You’re touring an art museum, surrounded by sophisticated people in decorative scarves, when suddenly you feel the itch. At first you try to get your nose to scratch itself by wiggling your face like a rabbit on coke, but it doesn’t help. This itch means business.

Gradually you move to the edge of the group, hoping for a little privacy. Meanwhile, your nose feels like it’s been used to collect dandelion fluff and wool sweaters.

Ever so casually, you raise a hand to your face, aiming for a dignified and thoughtful pose.


Finally, you dive in with all five fingernails—oh, the sweet relief! Then you try to disguise the episode by scratching something more demure, like your neck, as if your hand was headed there all along and just got confused.


It’s terrible because you’re not actually doing anything wrong—noses itch sometimes, just like elbows. But for all the sympathy you get from bystanders, you might as well be smearing mucus on the walls.

I have a similar problem at work, where my desk is in the front lobby. My office chair is pretty comfortable, but it is also rather vocal. It doesn’t speak in metallic squeaks or clunks, preferring a more human, earthy vocabulary

Of course, the chair doesn’t make noise all the time. It only chimes in when I have just said something like, “Hello, Mr. Chairman of the Board. Let me get an envelope for that thousand-dollar check.”


At least I can take comfort in the knowledge that others have suffered the same phenomenon.

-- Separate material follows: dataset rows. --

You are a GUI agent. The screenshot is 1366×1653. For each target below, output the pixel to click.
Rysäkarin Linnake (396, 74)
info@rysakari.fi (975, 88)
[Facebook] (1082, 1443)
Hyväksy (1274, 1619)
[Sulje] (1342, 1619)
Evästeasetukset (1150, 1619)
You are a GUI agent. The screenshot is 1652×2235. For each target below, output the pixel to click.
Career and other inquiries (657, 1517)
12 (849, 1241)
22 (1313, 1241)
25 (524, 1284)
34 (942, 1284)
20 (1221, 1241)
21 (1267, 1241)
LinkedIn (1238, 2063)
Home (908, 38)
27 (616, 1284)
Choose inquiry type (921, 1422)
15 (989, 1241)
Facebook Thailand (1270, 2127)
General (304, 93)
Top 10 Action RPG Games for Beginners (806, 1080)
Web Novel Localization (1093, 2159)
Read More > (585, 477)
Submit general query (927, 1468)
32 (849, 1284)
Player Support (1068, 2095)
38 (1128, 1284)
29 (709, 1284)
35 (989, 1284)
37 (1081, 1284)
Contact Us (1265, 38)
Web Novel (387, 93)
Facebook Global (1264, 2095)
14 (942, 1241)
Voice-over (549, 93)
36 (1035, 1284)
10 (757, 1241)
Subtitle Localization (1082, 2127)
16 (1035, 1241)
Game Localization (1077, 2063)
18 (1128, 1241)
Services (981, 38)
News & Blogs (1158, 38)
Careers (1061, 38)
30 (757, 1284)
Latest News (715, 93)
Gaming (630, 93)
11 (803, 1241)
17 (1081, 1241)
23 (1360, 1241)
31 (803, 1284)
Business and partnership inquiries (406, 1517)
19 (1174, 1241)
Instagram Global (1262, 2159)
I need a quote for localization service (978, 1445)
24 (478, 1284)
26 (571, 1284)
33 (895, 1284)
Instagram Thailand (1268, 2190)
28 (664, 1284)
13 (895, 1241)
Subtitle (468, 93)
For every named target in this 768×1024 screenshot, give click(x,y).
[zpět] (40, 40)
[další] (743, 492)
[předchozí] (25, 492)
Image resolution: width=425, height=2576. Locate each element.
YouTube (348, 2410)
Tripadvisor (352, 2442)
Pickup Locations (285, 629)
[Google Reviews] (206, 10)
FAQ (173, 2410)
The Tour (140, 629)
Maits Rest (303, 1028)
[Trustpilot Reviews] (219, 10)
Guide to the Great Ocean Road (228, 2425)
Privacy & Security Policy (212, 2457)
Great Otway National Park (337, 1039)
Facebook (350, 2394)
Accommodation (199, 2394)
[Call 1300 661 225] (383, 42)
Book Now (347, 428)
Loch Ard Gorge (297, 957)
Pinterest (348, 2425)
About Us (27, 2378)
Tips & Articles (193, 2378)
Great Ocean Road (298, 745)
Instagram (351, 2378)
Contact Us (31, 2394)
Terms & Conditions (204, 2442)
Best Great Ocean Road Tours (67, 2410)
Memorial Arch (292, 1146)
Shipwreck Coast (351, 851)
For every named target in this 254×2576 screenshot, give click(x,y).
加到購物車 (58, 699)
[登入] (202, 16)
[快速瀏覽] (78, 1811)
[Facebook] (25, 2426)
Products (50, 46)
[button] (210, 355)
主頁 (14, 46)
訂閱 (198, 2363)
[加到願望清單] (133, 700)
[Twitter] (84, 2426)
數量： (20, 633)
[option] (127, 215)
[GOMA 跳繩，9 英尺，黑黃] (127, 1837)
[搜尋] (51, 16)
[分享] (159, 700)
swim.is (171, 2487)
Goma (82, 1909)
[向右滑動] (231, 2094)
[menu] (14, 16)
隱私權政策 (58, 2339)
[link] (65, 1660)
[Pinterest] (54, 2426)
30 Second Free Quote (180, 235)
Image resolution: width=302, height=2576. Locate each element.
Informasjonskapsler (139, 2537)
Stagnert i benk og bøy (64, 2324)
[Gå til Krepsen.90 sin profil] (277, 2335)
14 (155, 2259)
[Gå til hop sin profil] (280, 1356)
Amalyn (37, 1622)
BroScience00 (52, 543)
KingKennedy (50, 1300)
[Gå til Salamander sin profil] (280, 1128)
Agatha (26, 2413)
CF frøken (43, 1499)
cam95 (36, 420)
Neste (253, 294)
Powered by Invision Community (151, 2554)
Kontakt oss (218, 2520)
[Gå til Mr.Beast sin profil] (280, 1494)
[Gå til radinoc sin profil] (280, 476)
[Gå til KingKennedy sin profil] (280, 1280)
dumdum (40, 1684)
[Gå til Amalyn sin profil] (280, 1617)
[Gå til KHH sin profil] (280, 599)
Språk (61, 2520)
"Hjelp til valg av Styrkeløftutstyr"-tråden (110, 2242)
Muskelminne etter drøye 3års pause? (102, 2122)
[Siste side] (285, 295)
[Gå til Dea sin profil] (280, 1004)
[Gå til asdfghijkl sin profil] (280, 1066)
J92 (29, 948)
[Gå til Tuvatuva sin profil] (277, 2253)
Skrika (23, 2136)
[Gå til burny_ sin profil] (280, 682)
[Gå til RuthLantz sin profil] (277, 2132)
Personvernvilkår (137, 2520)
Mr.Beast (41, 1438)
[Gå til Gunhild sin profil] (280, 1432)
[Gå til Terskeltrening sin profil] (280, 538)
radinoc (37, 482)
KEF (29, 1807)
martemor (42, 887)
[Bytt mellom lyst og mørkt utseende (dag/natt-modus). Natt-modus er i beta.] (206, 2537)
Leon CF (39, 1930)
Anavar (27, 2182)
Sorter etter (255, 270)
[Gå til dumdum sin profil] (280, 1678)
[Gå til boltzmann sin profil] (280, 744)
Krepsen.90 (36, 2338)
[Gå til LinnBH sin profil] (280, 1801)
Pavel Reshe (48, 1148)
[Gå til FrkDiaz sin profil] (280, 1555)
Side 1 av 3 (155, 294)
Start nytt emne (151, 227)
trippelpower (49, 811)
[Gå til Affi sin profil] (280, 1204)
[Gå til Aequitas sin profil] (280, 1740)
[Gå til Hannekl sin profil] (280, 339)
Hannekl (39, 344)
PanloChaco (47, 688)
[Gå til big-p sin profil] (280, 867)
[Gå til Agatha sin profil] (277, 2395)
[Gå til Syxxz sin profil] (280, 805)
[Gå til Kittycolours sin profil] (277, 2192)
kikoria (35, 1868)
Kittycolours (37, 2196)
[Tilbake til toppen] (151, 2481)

The other socially stigmatizing problem I encounter is needing to fish irritants out of my eyes at inopportune moments. My eyes are basically big vacuum cleaners for sand and hairs, which usually arrive just in time to be mistaken for emotional leakage.

It’s okay at a wedding or something, since you can get extra points for being moved to tears by all the joy. In many situations, though, I would rather not be seen continually wiping my streaming eyes.